_Information supplied_
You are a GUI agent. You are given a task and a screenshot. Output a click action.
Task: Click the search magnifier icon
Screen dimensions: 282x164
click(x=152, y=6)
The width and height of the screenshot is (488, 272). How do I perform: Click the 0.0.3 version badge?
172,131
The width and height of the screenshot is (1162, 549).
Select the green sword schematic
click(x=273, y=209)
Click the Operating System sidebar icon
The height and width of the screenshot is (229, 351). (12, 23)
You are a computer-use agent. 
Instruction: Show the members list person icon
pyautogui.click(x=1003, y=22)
---
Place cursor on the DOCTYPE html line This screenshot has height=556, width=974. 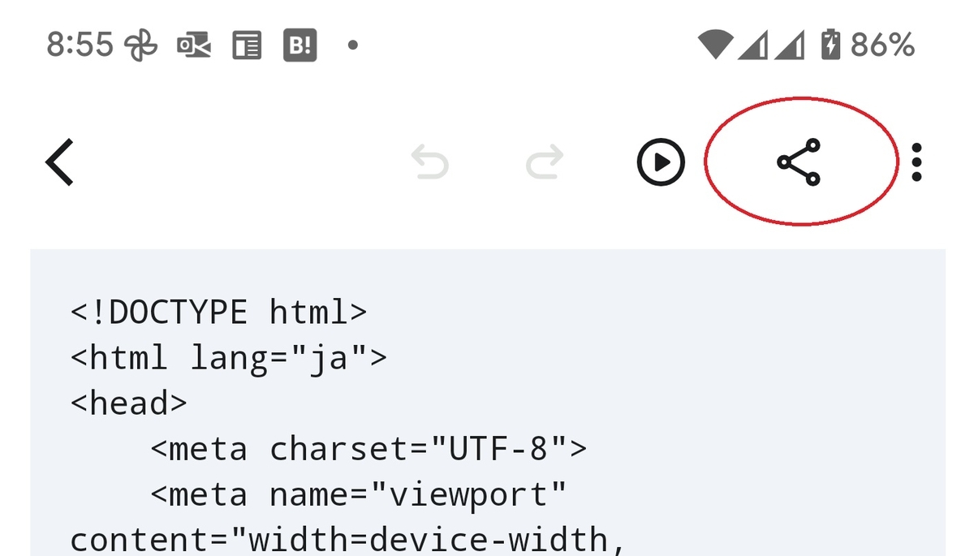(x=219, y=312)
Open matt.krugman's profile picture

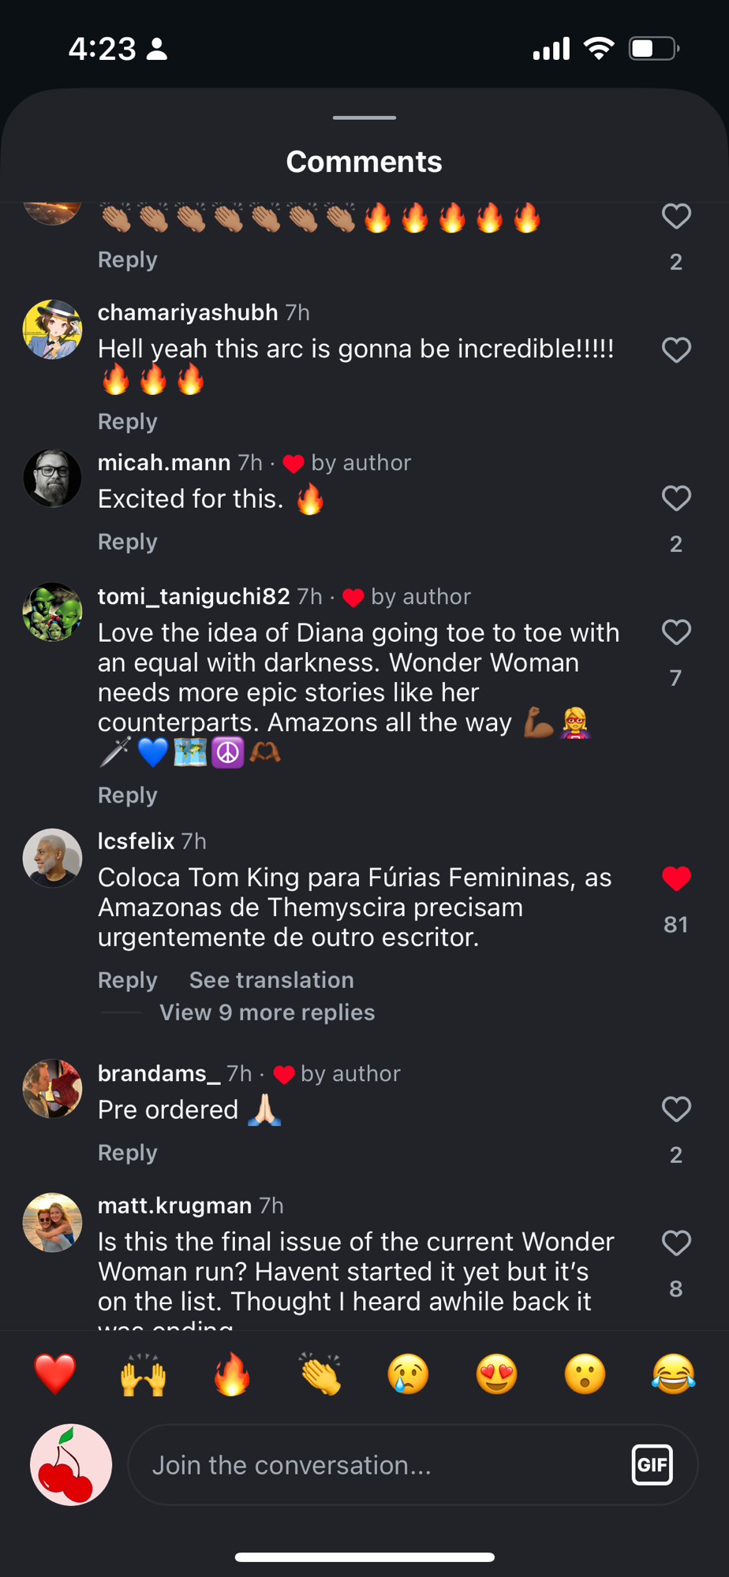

_About this task_
Search the material for the string "agent" and show every line that has it.

_Your response_
You are a GUI agent. You are given a task and a screenshot. Output a click action.
You are a computer-use agent. 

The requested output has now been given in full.